Since the plan had been just to visit the island, we had booked a ferry back to England the following evening. That meant that we had to cram a bunch of activities into the next day. It seemed like every stop, every interaction opened another door to a wonderful experience. After knowing I was heading to the IOM, I offered the widow of a friend to take some of his ashes there. He loved the TT but had never visited. That meant that job one that day was to find a place for his ashes. We rode around the island looking for a good spot, when we came to the Joey Dunlop memorial up on the mountain. It was a privilege to introduce my friend, Gary to my idol, Joey.
The next stop had to be lunch at the famous Creg ny Baa pub on the mountain where we had the good fortune to meet a man who had finished on the podium the same year I was born!

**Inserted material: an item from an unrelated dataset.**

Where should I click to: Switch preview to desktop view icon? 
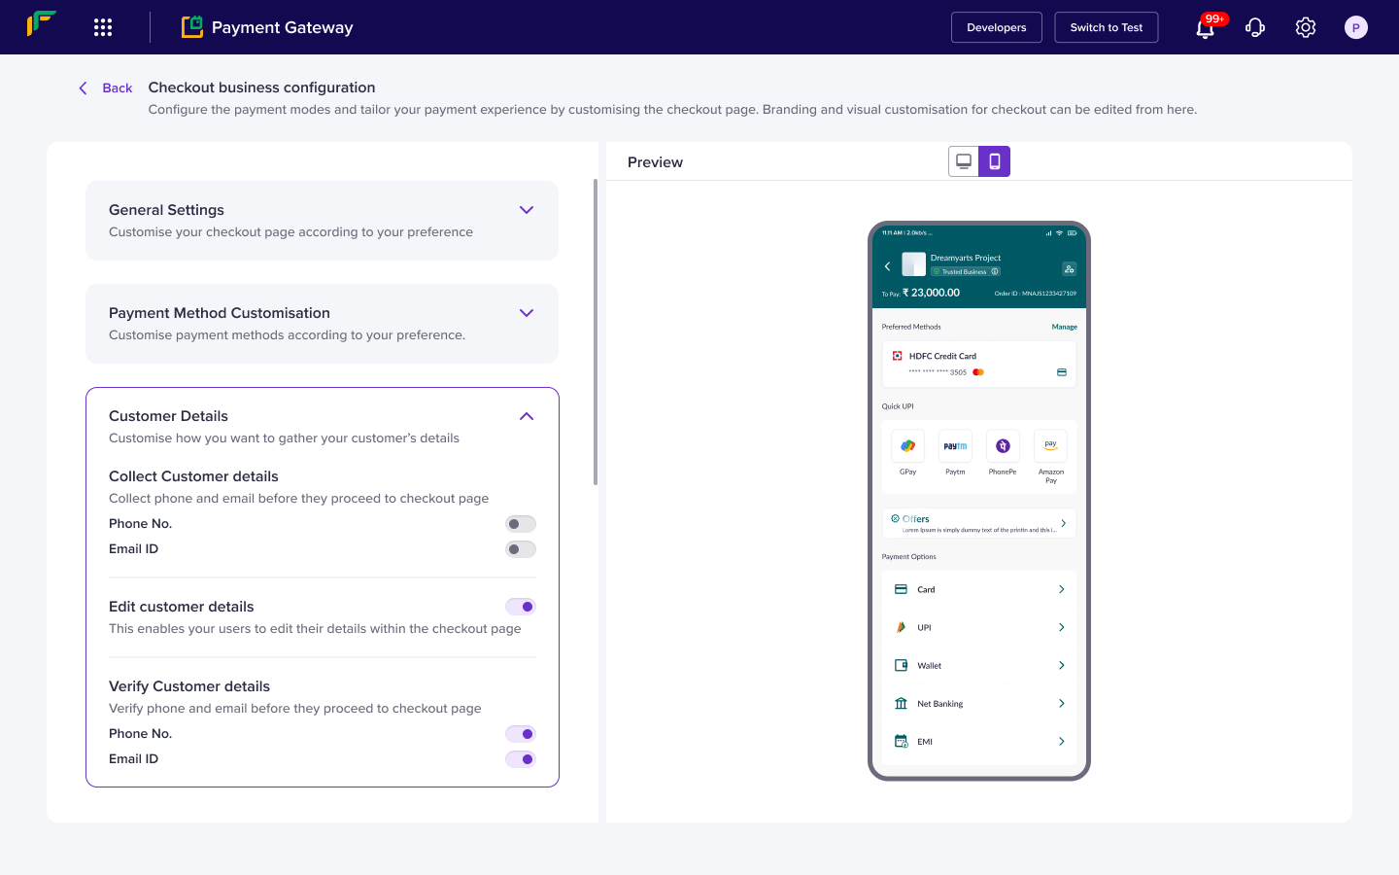click(964, 161)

The conversation with him led to a recommendation to visit a private motorcycle museum in Kirk Michael.
Passing through Douglas on the way to the museum, we were pursued by a Manx motorcycle cop. My momentary panic subsided when he just wanted to know about the California license plate on the bike, and what we were planning to see on the island. I told him about the museum, and he confirmed it was great, but that it wouldn’t be open that day. He recommended that we go anyway to see if the owner might open for us. We did, and he did. We got a private tour of a remarkable museum filled with Manx Nortons and Triumph Speedtwins, and Greeves streetbikes, and detailed tour of the workshop where restorations are done before being sent on our way.

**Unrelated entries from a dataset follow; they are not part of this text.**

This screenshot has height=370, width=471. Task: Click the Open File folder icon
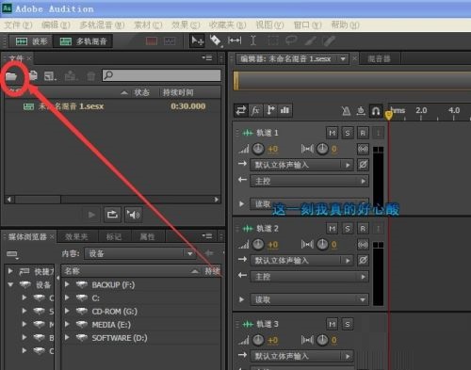tap(11, 76)
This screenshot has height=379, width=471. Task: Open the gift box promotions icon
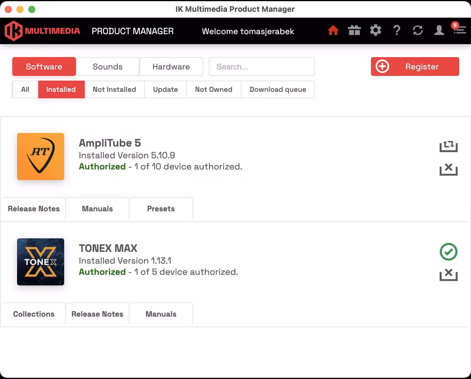[x=354, y=30]
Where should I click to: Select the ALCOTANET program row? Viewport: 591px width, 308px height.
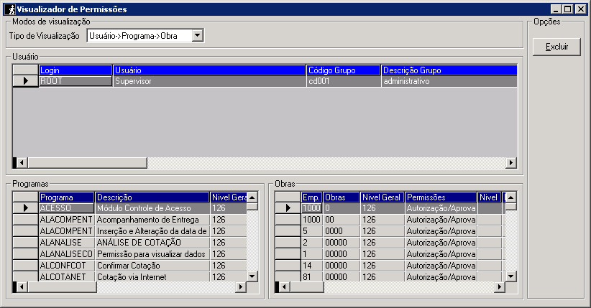click(66, 277)
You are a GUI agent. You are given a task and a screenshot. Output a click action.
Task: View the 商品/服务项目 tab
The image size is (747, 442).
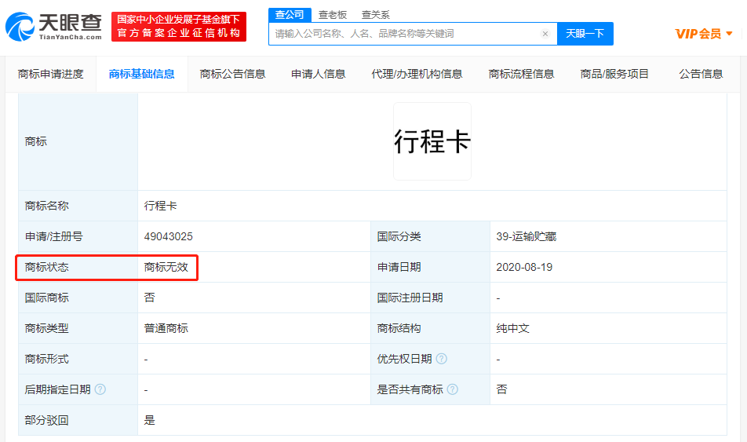(614, 74)
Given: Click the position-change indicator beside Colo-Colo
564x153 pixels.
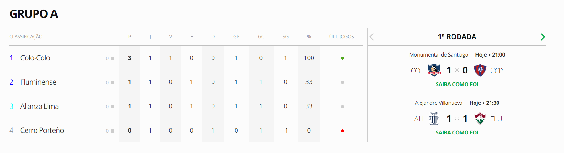Looking at the screenshot, I should [x=110, y=58].
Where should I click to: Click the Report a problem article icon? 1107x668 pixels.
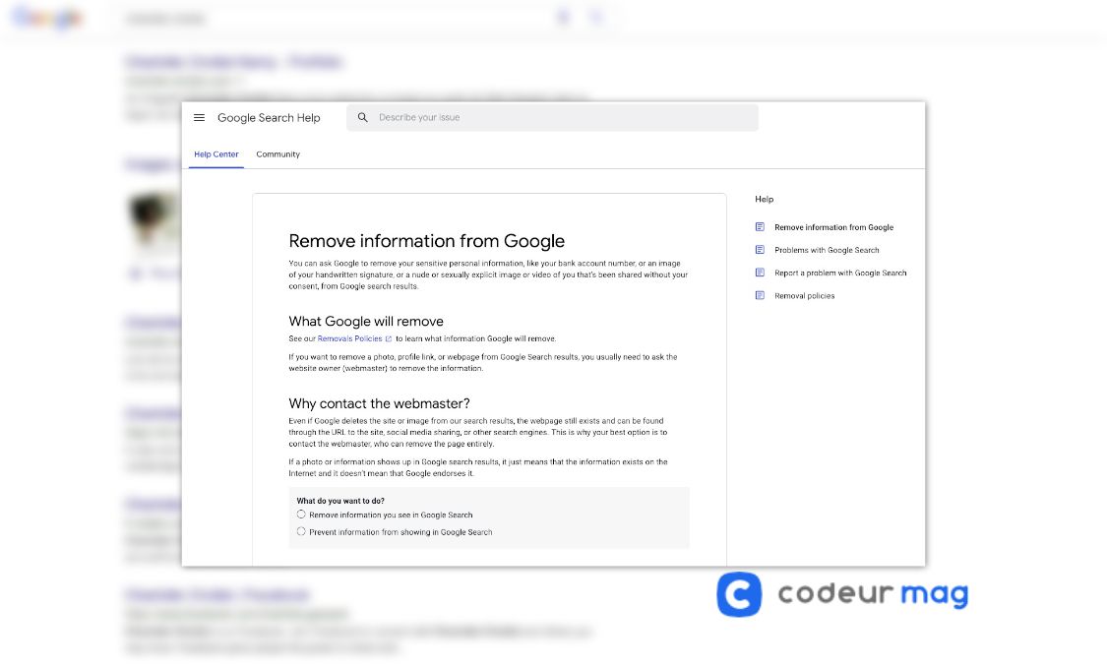point(760,273)
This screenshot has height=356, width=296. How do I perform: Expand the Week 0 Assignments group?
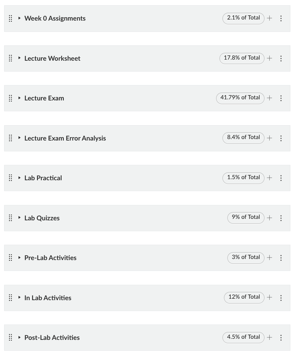[20, 18]
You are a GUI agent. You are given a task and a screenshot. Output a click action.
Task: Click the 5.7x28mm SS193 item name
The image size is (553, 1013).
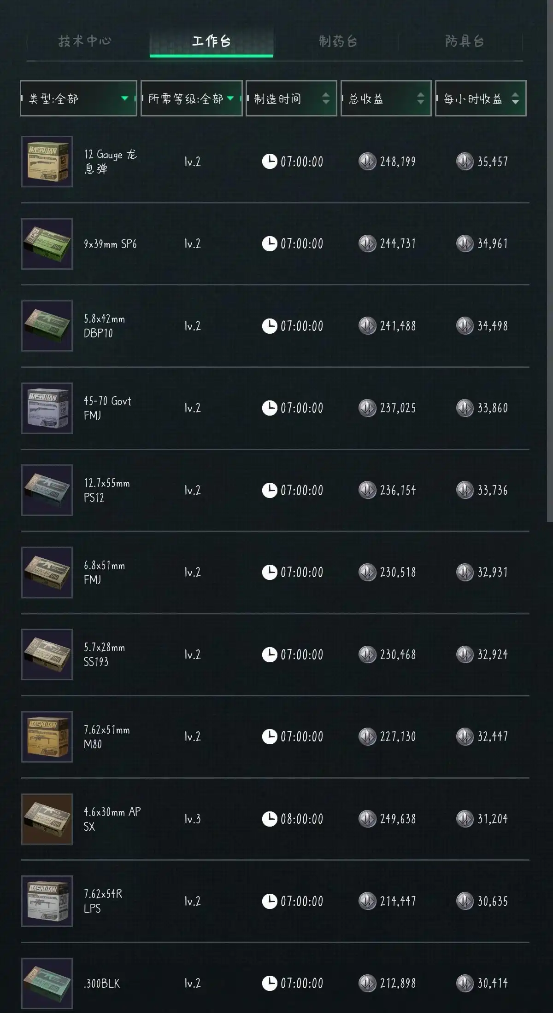(104, 654)
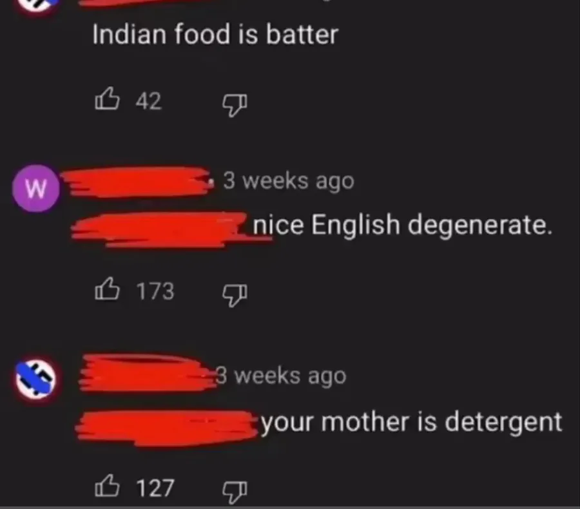The image size is (580, 509).
Task: Open the avatar beside the detergent reply
Action: pyautogui.click(x=35, y=379)
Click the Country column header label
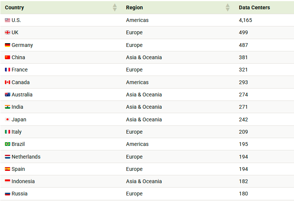The width and height of the screenshot is (294, 201). tap(14, 7)
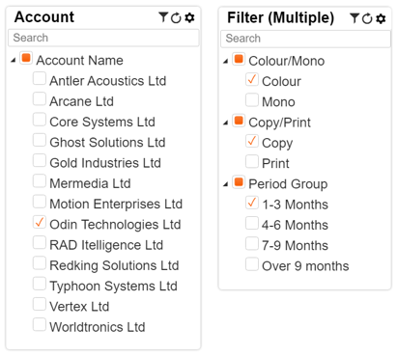Select Worldtronics Ltd account label
The height and width of the screenshot is (356, 397).
(x=98, y=327)
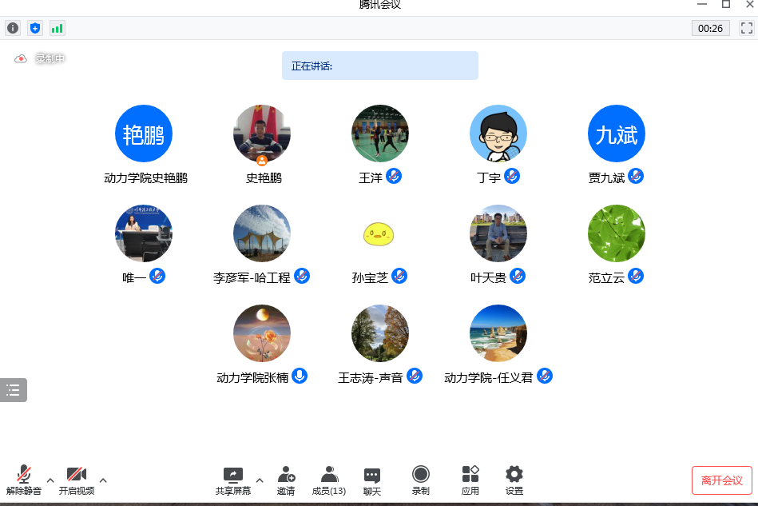The image size is (758, 506).
Task: Open the Settings (设置) gear
Action: 514,480
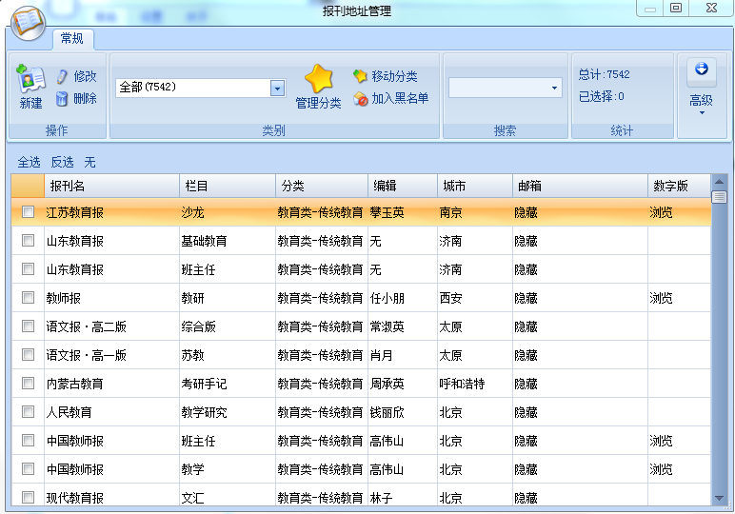Click the 全选 link
Screen dimensions: 735x514
pos(29,163)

Every stop on the island seemed magical, and every encounter serendipitous. Why had the visit played out this way? Was this something unique to the Isle of Man? Thinking back on it, it was because whether I had realized it or not, I had approached the visit as a pilgrimage. I was immersed in the history of the place and its famous competitors, I had studied the places and their significance. All these things, and their importance to me, made me truly a pilgrim, but I was not the only one. The rider in the gas station who invited me to join in, Graham from South Africa and his incredibly trick Honda, the old man we met in the Creg, the cop in Douglas, Tony East and his museum, and even Joey Dunlop himself were pilgrims. They knew the history and significance of the place. They made a conscious choice to participate in the living history of the island, they committed themselves to the magic of the place. Pilgrim knows pilgrim. They recognized me on the road and made it possible to join in too.

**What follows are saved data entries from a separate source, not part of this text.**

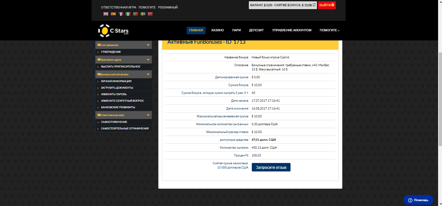
Task: Switch to the КАЗИНО menu item
Action: [217, 30]

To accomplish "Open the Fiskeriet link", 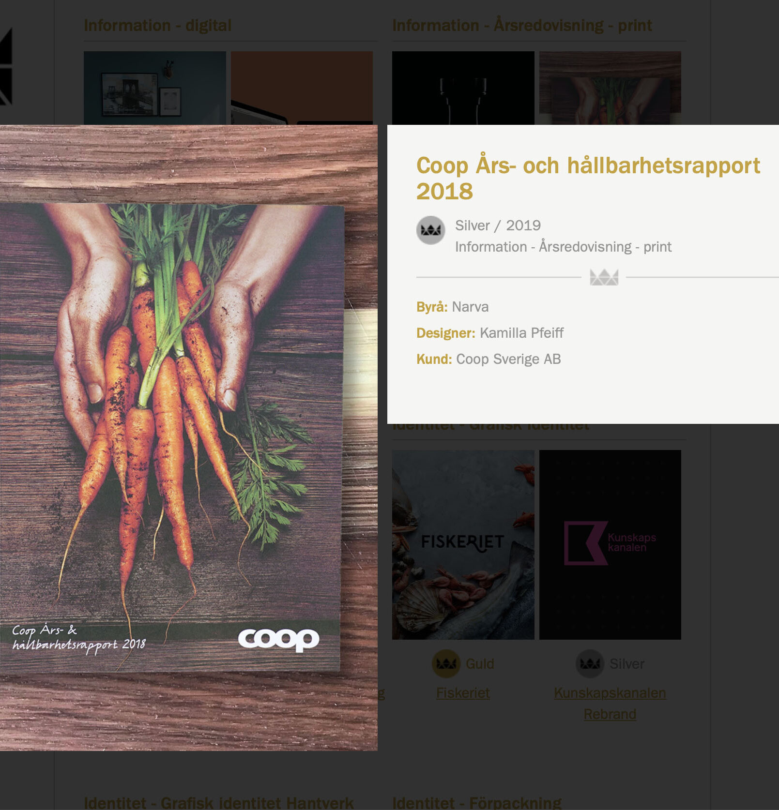I will [463, 693].
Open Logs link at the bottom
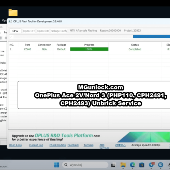170x170 pixels. (15, 145)
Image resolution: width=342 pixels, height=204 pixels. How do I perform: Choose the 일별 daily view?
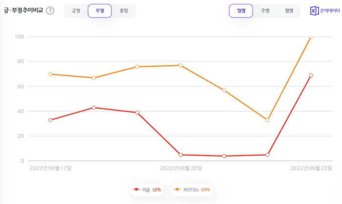click(x=241, y=11)
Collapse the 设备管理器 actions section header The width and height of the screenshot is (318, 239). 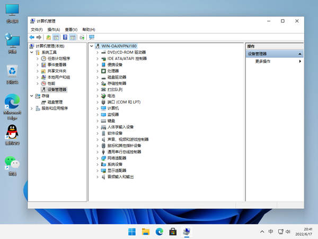tap(300, 54)
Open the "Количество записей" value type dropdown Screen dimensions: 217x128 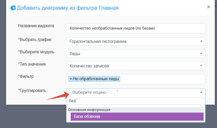click(136, 66)
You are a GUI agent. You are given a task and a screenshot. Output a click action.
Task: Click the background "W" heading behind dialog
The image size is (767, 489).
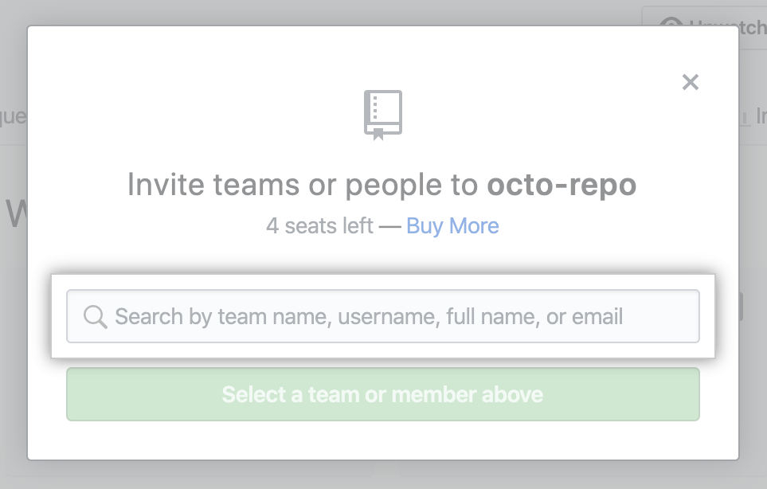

What I’ve come to realize since then is that many rides can be rides to place that are special, and where I can show respect. Maybe it’s to the National Motorcycle museum, or national parks, or a tour of the volcanoes on west coast, or maybe the most famous of American motorcycle pilgrimages, Sturgis. All I have to do is to recognize that’s the case, and prepare myself by knowing the places and their history and significance, then go on the journey with that significance in mind, and show up respecting all those who’ve gone before, and those who will come after. Doing so gives extra richness to the journey.
What pilgrimages will you take on your motorcycle?